[Collected data]
=== Section Start ===

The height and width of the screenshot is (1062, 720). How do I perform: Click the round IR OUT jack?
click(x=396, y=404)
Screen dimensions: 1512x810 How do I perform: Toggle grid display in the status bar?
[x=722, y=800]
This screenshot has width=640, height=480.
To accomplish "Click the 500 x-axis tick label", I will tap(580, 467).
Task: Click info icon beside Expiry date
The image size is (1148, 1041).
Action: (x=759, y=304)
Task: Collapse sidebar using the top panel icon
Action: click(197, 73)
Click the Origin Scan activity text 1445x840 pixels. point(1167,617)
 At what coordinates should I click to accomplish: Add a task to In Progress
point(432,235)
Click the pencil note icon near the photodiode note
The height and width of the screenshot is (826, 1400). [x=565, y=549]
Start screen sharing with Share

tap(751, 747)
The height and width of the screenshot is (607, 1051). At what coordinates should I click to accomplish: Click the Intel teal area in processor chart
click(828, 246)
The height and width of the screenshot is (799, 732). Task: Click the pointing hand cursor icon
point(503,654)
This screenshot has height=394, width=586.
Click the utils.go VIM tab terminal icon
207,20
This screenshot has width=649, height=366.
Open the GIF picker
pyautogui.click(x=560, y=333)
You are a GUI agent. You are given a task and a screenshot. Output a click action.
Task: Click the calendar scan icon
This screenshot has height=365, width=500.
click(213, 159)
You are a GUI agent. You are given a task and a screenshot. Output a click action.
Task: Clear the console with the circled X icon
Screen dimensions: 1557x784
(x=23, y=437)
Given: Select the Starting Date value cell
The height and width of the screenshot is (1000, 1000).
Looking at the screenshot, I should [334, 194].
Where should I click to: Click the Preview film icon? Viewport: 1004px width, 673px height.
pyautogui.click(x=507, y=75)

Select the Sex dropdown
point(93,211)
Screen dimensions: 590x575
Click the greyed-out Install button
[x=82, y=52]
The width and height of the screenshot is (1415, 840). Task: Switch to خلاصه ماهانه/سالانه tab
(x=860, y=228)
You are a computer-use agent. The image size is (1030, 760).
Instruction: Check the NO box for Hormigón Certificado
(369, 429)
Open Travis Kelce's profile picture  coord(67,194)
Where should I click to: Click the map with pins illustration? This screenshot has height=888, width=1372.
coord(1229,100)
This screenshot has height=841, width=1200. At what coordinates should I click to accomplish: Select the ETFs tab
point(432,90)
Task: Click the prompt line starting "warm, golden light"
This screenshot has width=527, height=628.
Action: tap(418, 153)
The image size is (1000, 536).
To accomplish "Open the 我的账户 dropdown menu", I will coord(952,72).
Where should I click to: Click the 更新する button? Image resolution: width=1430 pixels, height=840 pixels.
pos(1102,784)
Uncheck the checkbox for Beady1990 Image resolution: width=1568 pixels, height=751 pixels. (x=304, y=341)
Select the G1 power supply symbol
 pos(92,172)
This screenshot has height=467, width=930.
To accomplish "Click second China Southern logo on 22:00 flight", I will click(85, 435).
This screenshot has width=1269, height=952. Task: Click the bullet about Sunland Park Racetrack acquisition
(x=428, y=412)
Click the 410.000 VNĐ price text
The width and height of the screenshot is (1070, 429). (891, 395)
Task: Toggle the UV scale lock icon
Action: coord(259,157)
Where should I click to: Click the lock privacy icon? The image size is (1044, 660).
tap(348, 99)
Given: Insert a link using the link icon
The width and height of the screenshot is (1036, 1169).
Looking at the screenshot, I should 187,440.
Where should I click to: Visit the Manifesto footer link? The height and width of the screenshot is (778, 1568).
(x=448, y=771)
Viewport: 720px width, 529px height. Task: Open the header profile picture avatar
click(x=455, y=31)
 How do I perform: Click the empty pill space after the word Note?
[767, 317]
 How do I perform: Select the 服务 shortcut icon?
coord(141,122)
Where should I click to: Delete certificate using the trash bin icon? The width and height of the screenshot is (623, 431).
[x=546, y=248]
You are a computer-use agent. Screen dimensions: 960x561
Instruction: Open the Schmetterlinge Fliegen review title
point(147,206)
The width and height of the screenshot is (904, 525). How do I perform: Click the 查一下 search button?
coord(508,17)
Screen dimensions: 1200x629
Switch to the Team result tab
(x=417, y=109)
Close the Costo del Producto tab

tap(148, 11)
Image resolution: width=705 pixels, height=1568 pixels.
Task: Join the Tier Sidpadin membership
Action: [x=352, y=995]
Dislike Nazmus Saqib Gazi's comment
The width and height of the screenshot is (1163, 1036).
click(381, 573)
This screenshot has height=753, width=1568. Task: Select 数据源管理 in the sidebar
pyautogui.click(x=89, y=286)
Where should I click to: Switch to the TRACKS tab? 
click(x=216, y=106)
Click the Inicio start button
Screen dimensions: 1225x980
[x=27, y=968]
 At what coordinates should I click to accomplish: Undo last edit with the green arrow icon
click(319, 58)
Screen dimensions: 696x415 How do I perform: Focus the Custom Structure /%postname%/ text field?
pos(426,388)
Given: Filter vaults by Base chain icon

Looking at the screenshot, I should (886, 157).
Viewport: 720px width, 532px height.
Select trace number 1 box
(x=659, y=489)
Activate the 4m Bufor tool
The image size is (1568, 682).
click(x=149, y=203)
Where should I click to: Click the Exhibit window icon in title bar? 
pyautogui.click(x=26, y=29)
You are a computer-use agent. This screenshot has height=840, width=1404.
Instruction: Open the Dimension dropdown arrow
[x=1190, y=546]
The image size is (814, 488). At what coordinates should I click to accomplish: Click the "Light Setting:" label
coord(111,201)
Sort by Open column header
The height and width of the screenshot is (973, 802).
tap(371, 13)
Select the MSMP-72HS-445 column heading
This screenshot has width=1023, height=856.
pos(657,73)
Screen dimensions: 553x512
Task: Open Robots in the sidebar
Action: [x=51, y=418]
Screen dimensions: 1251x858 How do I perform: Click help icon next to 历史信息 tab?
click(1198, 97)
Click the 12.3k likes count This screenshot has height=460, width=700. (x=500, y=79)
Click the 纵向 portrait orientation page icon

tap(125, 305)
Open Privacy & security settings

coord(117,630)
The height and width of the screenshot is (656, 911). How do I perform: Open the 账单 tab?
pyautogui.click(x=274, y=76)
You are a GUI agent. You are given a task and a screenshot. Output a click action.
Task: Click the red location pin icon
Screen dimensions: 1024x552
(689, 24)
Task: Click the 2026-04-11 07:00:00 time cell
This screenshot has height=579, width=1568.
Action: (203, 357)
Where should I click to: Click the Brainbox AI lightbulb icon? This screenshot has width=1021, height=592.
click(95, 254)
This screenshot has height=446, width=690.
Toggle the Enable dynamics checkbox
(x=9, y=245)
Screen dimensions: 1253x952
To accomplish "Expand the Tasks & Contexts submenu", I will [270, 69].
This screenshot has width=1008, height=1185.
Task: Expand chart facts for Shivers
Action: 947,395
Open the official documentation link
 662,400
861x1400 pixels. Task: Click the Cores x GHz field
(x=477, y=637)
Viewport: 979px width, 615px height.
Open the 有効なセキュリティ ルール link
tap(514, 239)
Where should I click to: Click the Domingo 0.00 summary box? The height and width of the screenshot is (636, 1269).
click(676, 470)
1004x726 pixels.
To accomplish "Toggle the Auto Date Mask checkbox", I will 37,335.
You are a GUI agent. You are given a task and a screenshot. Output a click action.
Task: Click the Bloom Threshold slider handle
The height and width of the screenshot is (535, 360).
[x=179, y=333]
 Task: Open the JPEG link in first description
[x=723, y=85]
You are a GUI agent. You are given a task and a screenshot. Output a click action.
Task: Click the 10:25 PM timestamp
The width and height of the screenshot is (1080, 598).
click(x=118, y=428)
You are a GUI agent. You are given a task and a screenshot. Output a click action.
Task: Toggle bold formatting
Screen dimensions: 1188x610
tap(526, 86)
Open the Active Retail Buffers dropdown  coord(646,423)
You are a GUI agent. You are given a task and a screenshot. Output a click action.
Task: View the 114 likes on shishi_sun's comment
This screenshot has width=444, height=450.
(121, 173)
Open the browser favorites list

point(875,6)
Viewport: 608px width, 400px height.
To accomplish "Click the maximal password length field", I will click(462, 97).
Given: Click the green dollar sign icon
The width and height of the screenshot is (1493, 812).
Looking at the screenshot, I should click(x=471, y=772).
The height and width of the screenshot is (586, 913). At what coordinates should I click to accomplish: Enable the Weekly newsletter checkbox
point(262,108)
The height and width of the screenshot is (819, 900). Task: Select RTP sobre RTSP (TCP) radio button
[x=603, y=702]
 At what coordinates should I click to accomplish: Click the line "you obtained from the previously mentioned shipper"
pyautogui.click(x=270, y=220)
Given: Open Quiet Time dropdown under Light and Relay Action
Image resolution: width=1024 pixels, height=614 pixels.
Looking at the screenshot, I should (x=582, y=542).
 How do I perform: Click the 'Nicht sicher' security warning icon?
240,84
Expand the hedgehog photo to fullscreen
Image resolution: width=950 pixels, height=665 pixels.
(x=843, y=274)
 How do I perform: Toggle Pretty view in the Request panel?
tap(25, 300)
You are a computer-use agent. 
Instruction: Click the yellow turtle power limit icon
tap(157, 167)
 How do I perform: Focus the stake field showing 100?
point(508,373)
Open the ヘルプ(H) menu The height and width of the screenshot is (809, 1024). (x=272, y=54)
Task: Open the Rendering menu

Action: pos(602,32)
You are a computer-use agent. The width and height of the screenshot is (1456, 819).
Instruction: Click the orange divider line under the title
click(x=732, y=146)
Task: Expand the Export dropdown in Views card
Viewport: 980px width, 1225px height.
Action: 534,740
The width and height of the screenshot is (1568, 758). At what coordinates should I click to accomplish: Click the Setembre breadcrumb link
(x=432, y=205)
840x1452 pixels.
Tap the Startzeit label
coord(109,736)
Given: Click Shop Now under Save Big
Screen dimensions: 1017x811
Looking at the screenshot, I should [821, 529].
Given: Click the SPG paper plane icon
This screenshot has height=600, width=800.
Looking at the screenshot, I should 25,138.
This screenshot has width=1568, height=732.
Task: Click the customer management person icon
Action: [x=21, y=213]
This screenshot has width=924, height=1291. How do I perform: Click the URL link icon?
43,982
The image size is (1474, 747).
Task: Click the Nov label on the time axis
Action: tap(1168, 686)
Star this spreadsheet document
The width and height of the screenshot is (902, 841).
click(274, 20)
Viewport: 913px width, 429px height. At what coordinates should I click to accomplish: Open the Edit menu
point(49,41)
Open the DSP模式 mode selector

=== Section End ===

[Work required] Your answer should be the lines above from the one containing "This screenshot has width=649, height=366." through the one containing "You are a computer-use agent. The image", copied exactly and with both ends kept.

[Answer]
This screenshot has width=649, height=366.
Open the GIF picker
pyautogui.click(x=560, y=333)
You are a GUI agent. You are given a task and a screenshot. Output a click action.
Task: Click the calendar scan icon
This screenshot has height=365, width=500.
click(213, 159)
You are a GUI agent. You are given a task and a screenshot. Output a click action.
Task: Clear the console with the circled X icon
Screen dimensions: 1557x784
(x=23, y=437)
Given: Select the Starting Date value cell
The height and width of the screenshot is (1000, 1000).
Looking at the screenshot, I should [334, 194].
Where should I click to: Click the Preview film icon? Viewport: 1004px width, 673px height.
pyautogui.click(x=507, y=75)

Select the Sex dropdown
point(93,211)
Screen dimensions: 590x575
Click the greyed-out Install button
[x=82, y=52]
The width and height of the screenshot is (1415, 840). Task: Switch to خلاصه ماهانه/سالانه tab
(x=860, y=228)
You are a computer-use agent. The image size is (1030, 760).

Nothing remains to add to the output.